Friday Performance Pick – 25

Holst: The Planets (IV Jupiter, The Bringer of Jollity)

If you grew up listening to the musical themes from Star Trek and Star Wars, you will find the sounds of Gustav Holst’s The Planets quite familiar. (No, I’m not even suggesting musical plagiarism, a subject on which I have some expertise in my day job.) Often when a musical work has a high degree of success, the musical sounds—or the association of those sounds with certain ideas—capture the public’s imagination. It’s only natural that film composers would later draw on those associations when trying to evoke the idea of Space.

Jupiter is the fourth in Holst’s collection of seven tone poems known collectively as The Planets. It is the fourth planet from the sun (omitting Earth, which is not represented in the work).
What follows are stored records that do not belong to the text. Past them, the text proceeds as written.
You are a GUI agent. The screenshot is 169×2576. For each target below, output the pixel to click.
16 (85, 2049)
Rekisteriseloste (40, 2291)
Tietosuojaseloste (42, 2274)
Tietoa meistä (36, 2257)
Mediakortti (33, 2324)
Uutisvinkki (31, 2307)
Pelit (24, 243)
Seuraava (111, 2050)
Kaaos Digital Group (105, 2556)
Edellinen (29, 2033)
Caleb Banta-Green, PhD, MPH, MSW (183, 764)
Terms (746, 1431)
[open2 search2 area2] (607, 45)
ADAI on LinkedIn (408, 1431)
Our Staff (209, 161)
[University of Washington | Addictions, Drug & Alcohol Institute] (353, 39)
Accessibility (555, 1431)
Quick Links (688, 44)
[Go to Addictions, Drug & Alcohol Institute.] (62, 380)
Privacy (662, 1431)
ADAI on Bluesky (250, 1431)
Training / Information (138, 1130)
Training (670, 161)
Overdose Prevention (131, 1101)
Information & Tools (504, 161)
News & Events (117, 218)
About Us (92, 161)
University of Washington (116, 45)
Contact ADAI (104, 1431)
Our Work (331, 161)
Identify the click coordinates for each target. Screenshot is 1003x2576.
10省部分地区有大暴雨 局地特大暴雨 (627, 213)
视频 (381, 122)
When Holst composed the work between 1914 and 1916, Pluto had not been discovered. No matter, Pluto was recently downgraded from its planet status. So maybe it’s fortunate that Holst avoided the temptation later to add a movement for Pluto.

The hymn tune you hear prominently in the middle of the work (at 3:07) has its own musical life. Its origin is in Jupiter, but in 1921 it was adapted to the text “I Vow to Thee, My Country,” a patriotic poem from World War I. The hymn tune has been given the name Thaxted after a village where Holst lived. (Many hymn tunes have such names.)

And so in addition to strong associations with the sounds of space, we get strong evocations of English patriotism. It’s as though Holst planted the Union Jack on the surface of Jupiter.